Оба охранника приблизились к клетке, как только заметили его попытки привлечь внимание. — Крыса проснулась, — осклабился тот, что держал на поводке собаку.

Артем запрокинул голову назад, чтобы видеть его лицо и натужно просипел: — Пить. Воды. — Пить? — деланно удивился собачник. — Это еще зачем? Да тебя вздернут вот-вот, а ты — пить! Нет, воду на тебя мы переводить не станем. Может, раньше подохнешь.

Ответ был исчерпывающим, и Артем устало прикрыл глаза, но тюремщики, видимо, хотели с ним еще поболтать о том, о сем. — Что, падла, понял теперь, на кого руку поднял? — спросил второй. — А еще русский, крыса. Из-за таких вот подонков, которые своим же нож в спину засадить норовят, эти вот, — он кивнул на отодвинувшегося вглубь клетки Артемова соседа, — скоро все метро заполонят, и простому русскому человеку дышать не дадут.

Небритый скромно потупился. Артем нашел в себе силы только опять пожать плечами. — А ублюдка этого твоего славно шлепнули, Сидоров рассказывал, пол-туннеля в кровище, — вступил первый. — И правильно. Недочеловек. Таких тоже нужно всех уничтожать. Они нам… генофонд! — вспомнил он тяжелое слово, — портят. И старикашка ваш тоже сдох, — заключил он. — Как?.. — всхлипнул Артем. Боялся он этого, боялся, но надеялся, вдруг не умер, не убили, вдруг он где-то тут, в соседней, может быть, камере… — А так… Сам подох. Его и поутюжили-то совсем чуток, а он возьми да отбрось копыта, — охотно пояснил собачник, довольный, что Артема наконец задело за живое.

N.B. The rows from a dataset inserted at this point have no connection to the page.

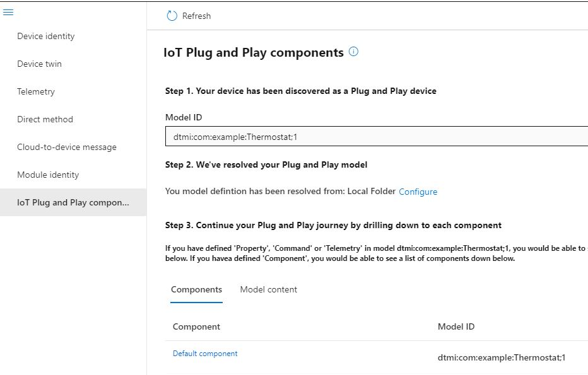588x375 pixels.
Task: Click the Component column header
Action: (x=196, y=326)
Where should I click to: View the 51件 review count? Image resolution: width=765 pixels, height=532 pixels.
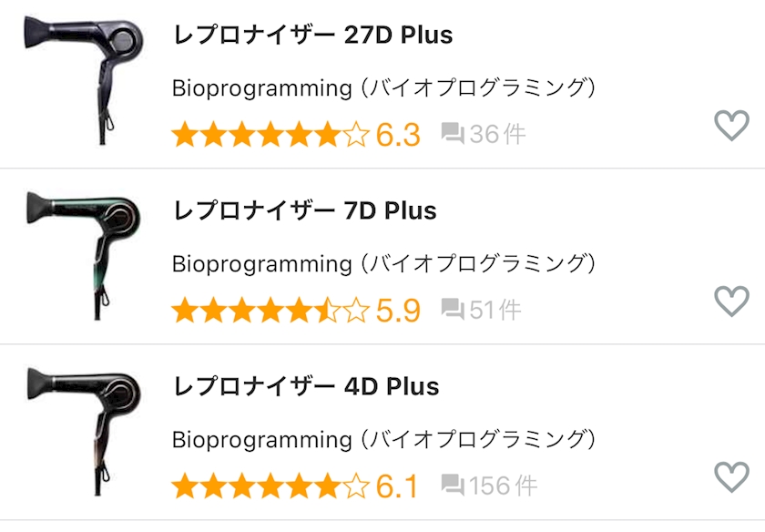[495, 310]
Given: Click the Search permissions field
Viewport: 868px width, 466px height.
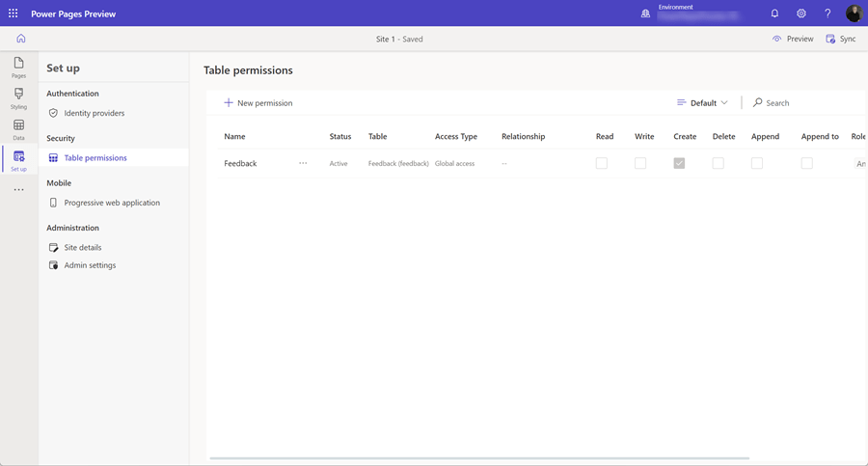Looking at the screenshot, I should coord(800,103).
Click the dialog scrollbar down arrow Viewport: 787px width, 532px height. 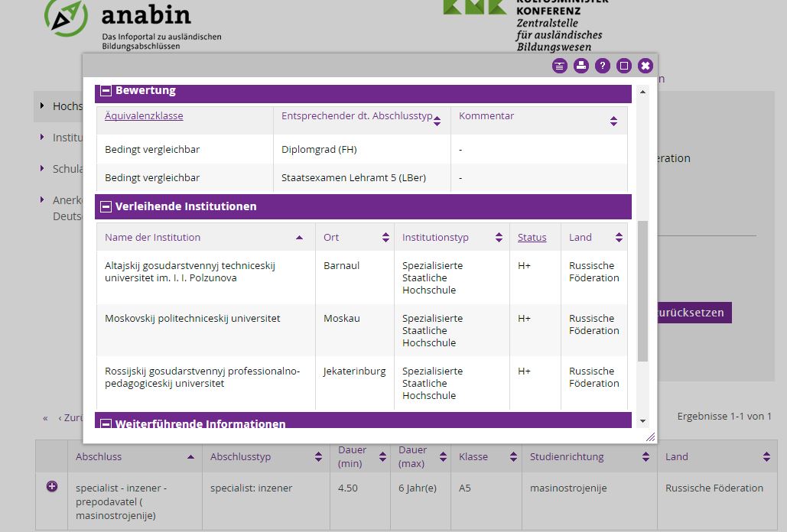click(642, 421)
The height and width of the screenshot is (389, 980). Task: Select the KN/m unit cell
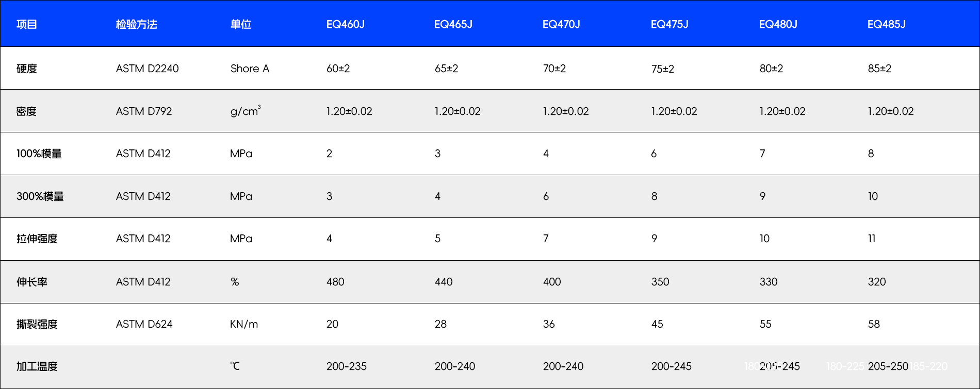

«Ты умрешь. Умрут все близкие твои…» Он словно снова увидел, как Михаил Порфирьевич, обо всем на свете позабыв, остановившись посреди темного туннеля, листает свой блокнот, а потом взволнованно повторяет последнюю строчку. Как там было? «Дер тотен татенрум»? Нет, ошибся поэт, славы деяний тоже не останется. Ничего не останется. Потом вспомнилось ему почему-то, как Михаил Порфирьевич тосковал по своей квартире, особенно по кровати. Потом мысли, загустевая, потекли все медленней и под конец совсем остановились. Он снова уперся лбом в решетку и тупо рассматривал повязку на рукаве тюремщика. Трехконечная свастика. Странный символ. Похожий то ли на звезду, то ли искалеченного паука. — Почему три конца? — спросил он. — Почему три?

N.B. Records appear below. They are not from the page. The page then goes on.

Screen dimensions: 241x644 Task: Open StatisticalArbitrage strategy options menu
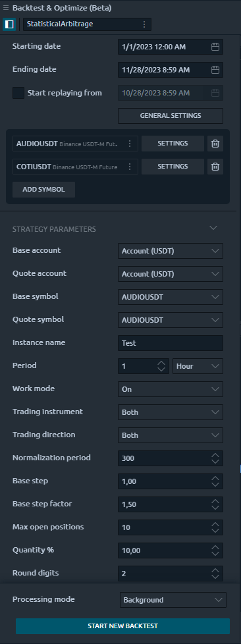(144, 24)
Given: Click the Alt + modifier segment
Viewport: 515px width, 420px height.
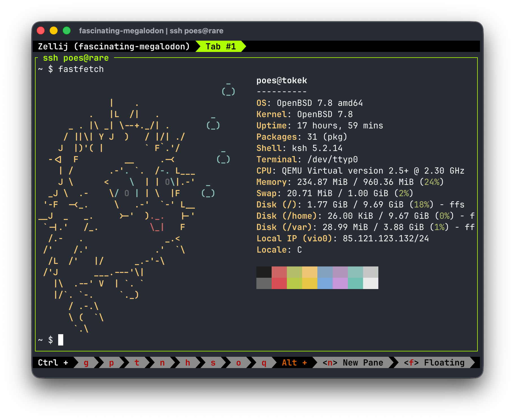Looking at the screenshot, I should click(x=294, y=363).
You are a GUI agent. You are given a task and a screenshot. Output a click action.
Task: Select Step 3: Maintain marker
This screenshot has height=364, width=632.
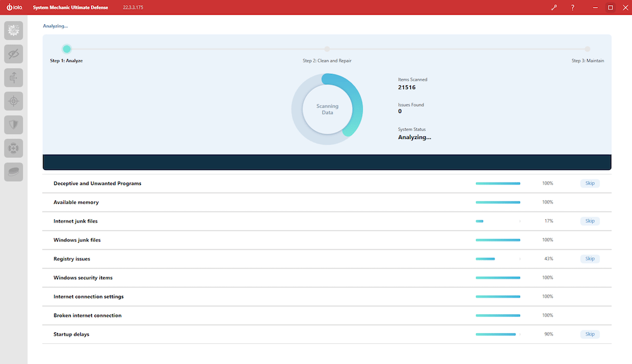click(x=587, y=49)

Но пришлось еще кивать головой, указывая на повязку, пока охранники поняли, что он имеет ввиду и соблаговолили объяснить. — А сколько тебе надо? — возмутился тот, с собакой. — Сколько станций, столько и концов, идиот. Символ единства. Погоди, до Полиса доберемся, четвертый добавим. — Да какие станции! — вмешался второй. — Это ж древний исконно славянский знак! Называется — солнцеворот! Или нет… — коловрат. Это уже фрицы потом у нас переняли! Станции, дурья башка! — Но солнца ведь больше нет… — выдавил Артем, чувствуя, как перед глазами снова встает мутная пелена, смысл услышанного ускользает, и он отходит во мглу. — Все, крыша съехала, — удовлетворенно определил собачник. — Пойдем, Сень, еще с кем другим покалякаем.

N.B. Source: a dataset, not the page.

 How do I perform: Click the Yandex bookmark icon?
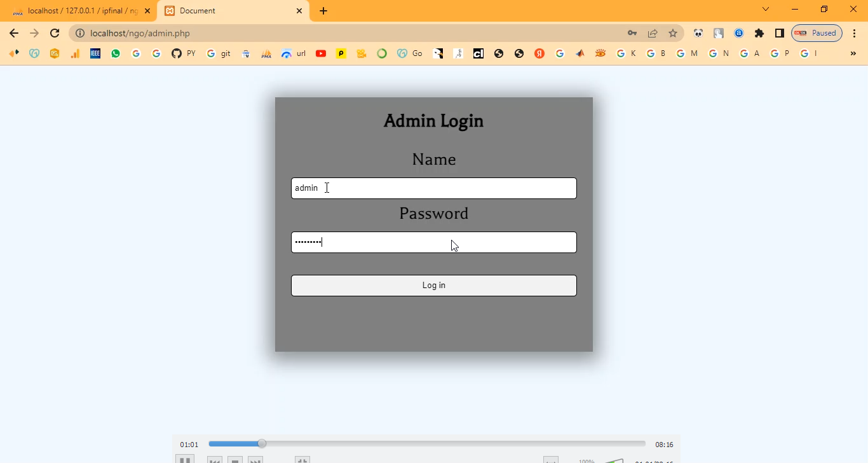539,54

Он не знал, сколько времени прошло, пока он был в этом странном забытьи, лишенном мыслей и видений, лишь изредка дававшем проскользнуть каким-то смутным образам, напитанном вкусом и запахом крови, иссушенном и иссушающим. Как бы то ни было, он был рад, что тело его сжалилось над его рассудком, убило все мысли и тем самым освободило разум от саморазъедания и тоски. — Э, братишка! — тряс его за плечо сосед по камере. — Нэ спи, уже долго спишь! Уже чэтыре час почти!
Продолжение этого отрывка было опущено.